USEM 1580 – 001
R 5:30-7:20 PM / Cocke Hall 101
Dariusz Tolczyk
You should take this University Seminar if you would like to better understand how the most unspeakable modern assaults against humanity – such as Auschwitz and the Gulag – were possible, and what their survivors discovered about human nature.
Course Description: Extreme experiences of evil and oppression – concentration camps, prisons, mass terror, and other forms of victimization – have often been presented as opportunities for unusual personal growth and spiritual ascent. From archaic initiation rites of diverse cultures through ancient Greek, Roman, and Biblical wisdom, as well as many literary traditions, the point has been stressed repeatedly that being exposed to suffering and oppression not only can make us better, stronger, and more enlightened human beings but, in fact, tends to be a necessary condition of such profound ennoblement.
Is this true? Survivors of extreme experiences of the twentieth century, including the Holocaust, the Soviet Gulag, Communist prisons of Eastern Europe, and Chinese mind-reform camps ask this question while describing their own ordeals. What can we learn from them about humanity, both in general and our own? In this seminar, we will explore and discuss cultural, religious and intellectual roots of the conviction that extreme oppression can ennoble us. We will confront these traditions with survivors' writings about Nazi and Communist oppression. In our explorations, we will ask some profound questions: What motivates human beings under extreme conditions? Are human beings good by nature? How does mass-scale evil originate in history? How do diverse cultural backgrounds affect ways in which people react to these assaults against their humanity?

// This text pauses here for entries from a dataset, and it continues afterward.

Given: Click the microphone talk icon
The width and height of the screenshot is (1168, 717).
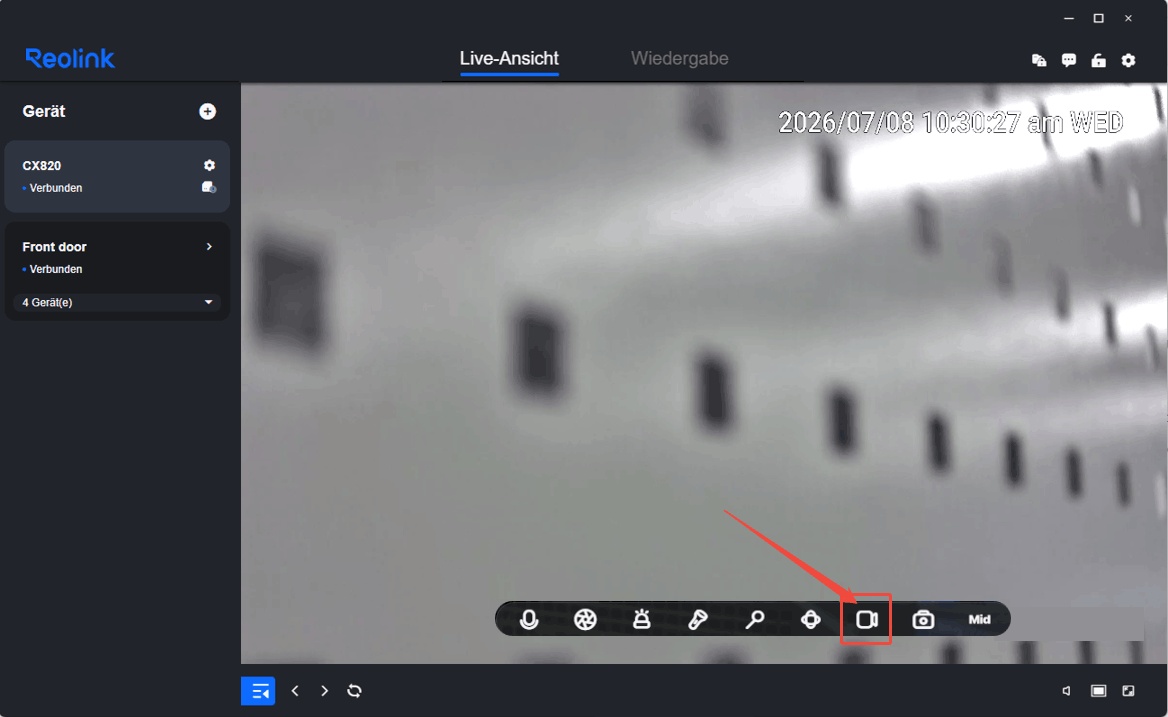Looking at the screenshot, I should click(x=529, y=619).
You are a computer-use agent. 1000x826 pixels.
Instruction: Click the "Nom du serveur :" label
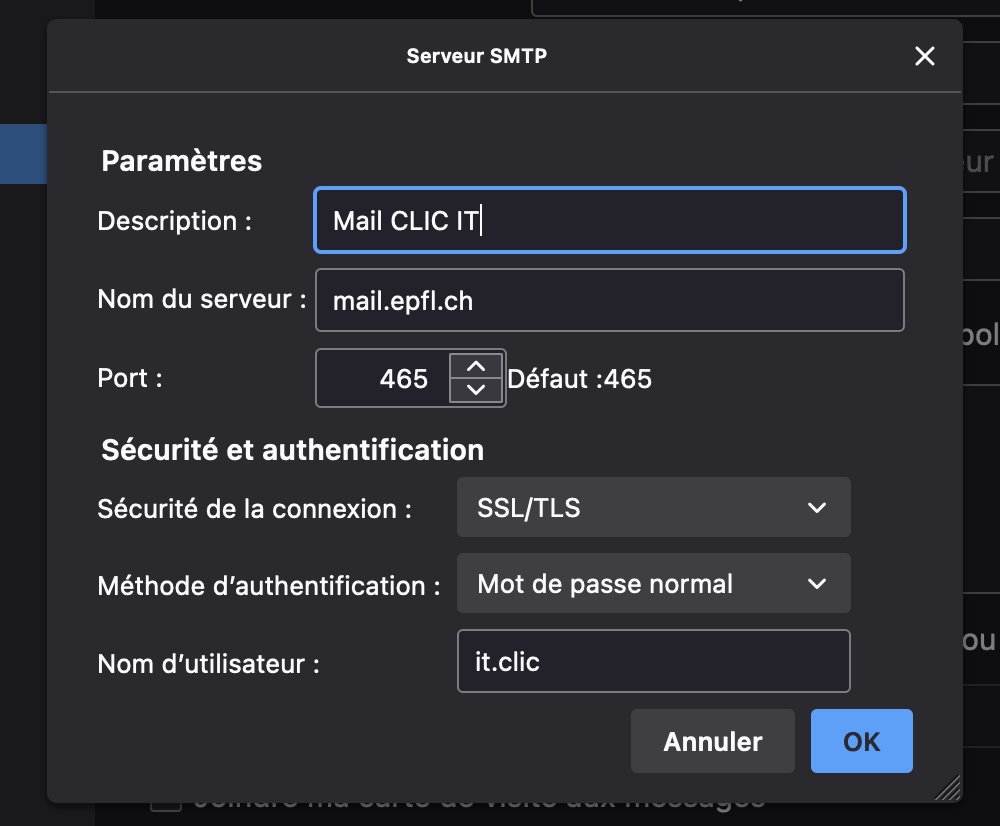[x=201, y=299]
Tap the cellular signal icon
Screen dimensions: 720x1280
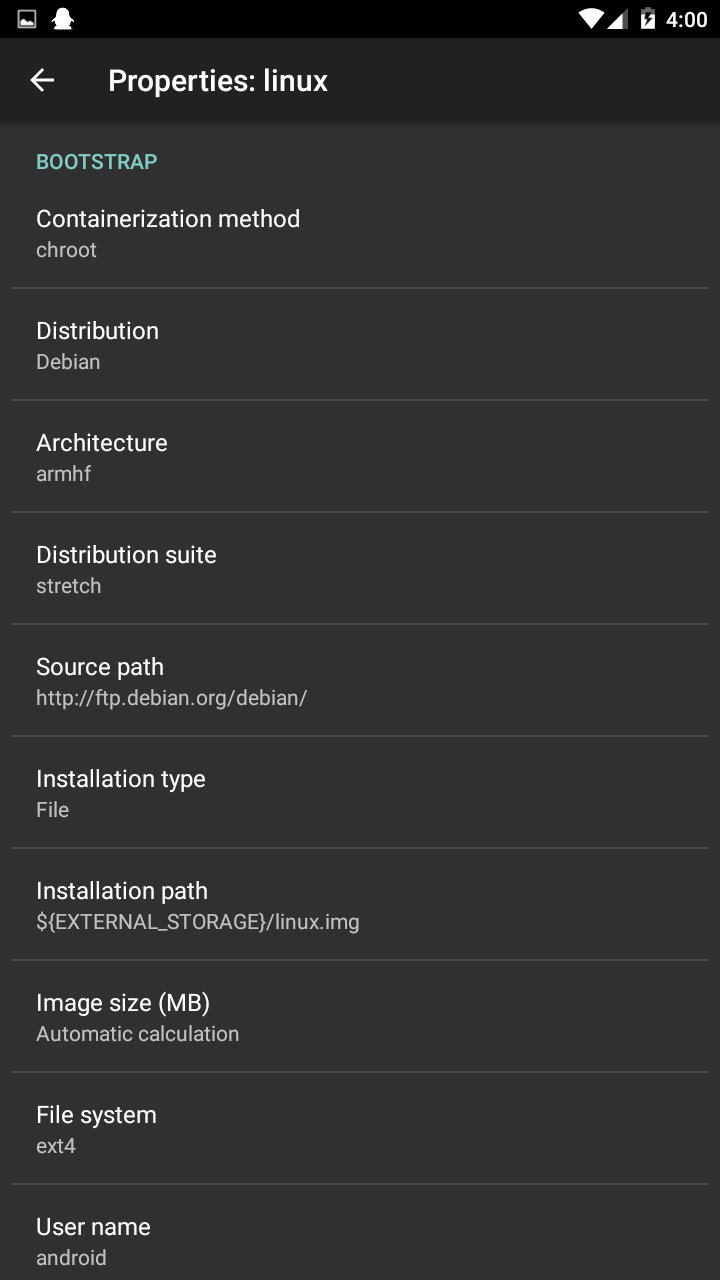click(x=618, y=19)
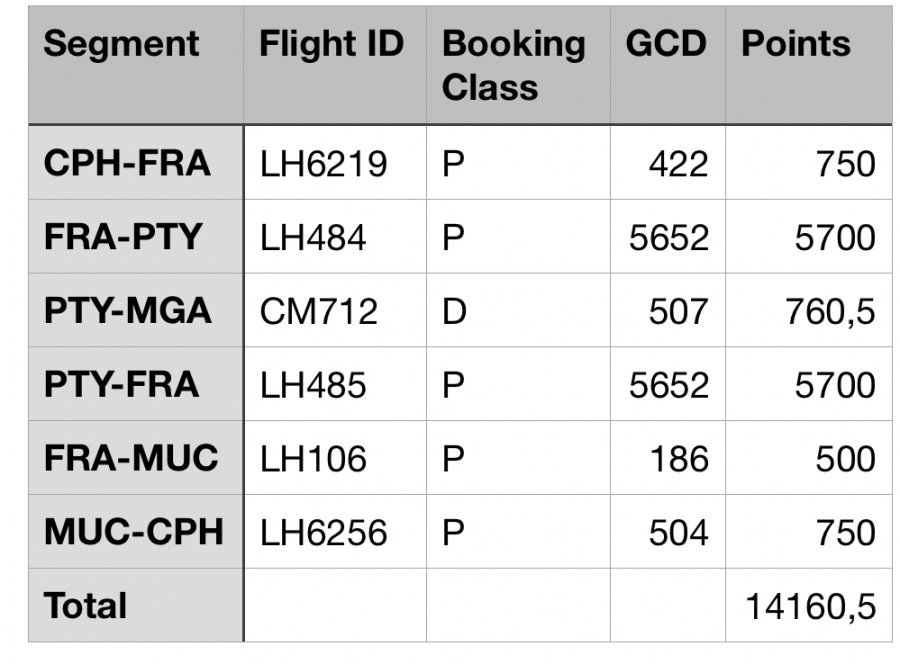Select the PTY-MGA segment cell
This screenshot has width=900, height=664.
tap(127, 311)

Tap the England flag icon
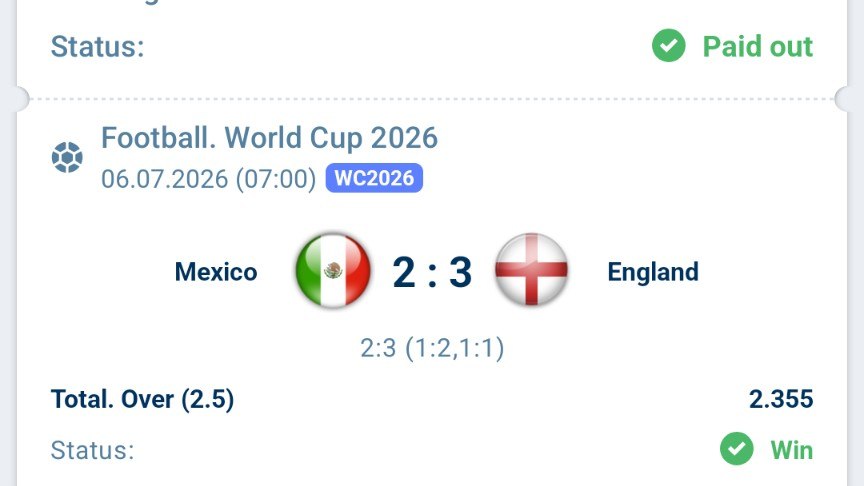click(531, 270)
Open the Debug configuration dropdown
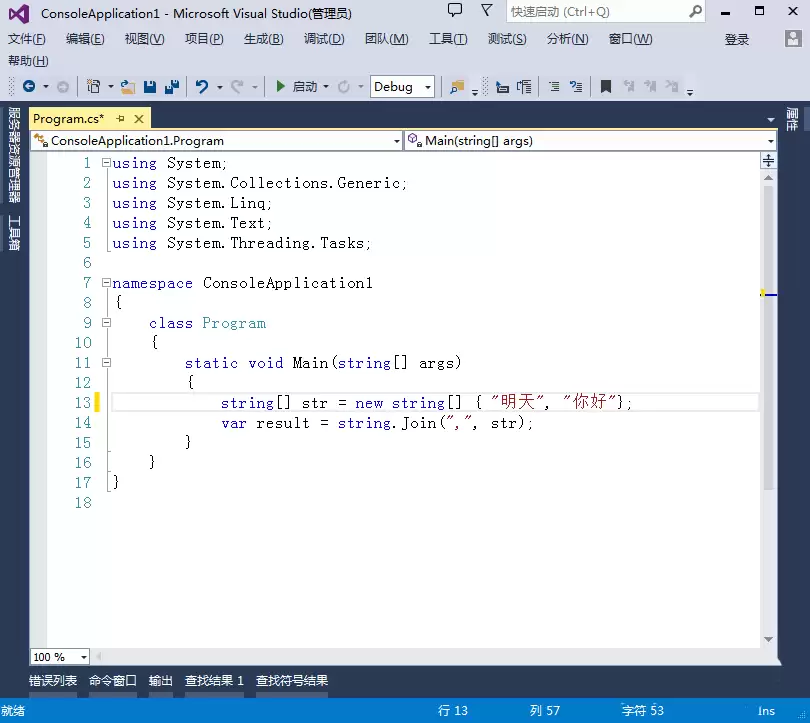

Our discussions will allow us to explore human experiences not directly accessible for most of us, and confront our own assumptions with discoveries of those who lived through extreme experiences. Readings include short excerpts from the Bible, Plato, Juvenal and some more recent thinkers, as well as prison/camp memoirs by Elie Wiesel, Aleksandr Solzhenistyn, Zhang Xianliang, Eugenia Ginzburg, Varlam Shalamov, Gustaw Herling, Tadeusz Borowski. Films "Korczak" (by Andrzej Wajda), "Life is Beautiful" (by Roberto Benigni), and "Interrogation" (by Ryszard Bugajski) will be viewed outside of class and discussed in class.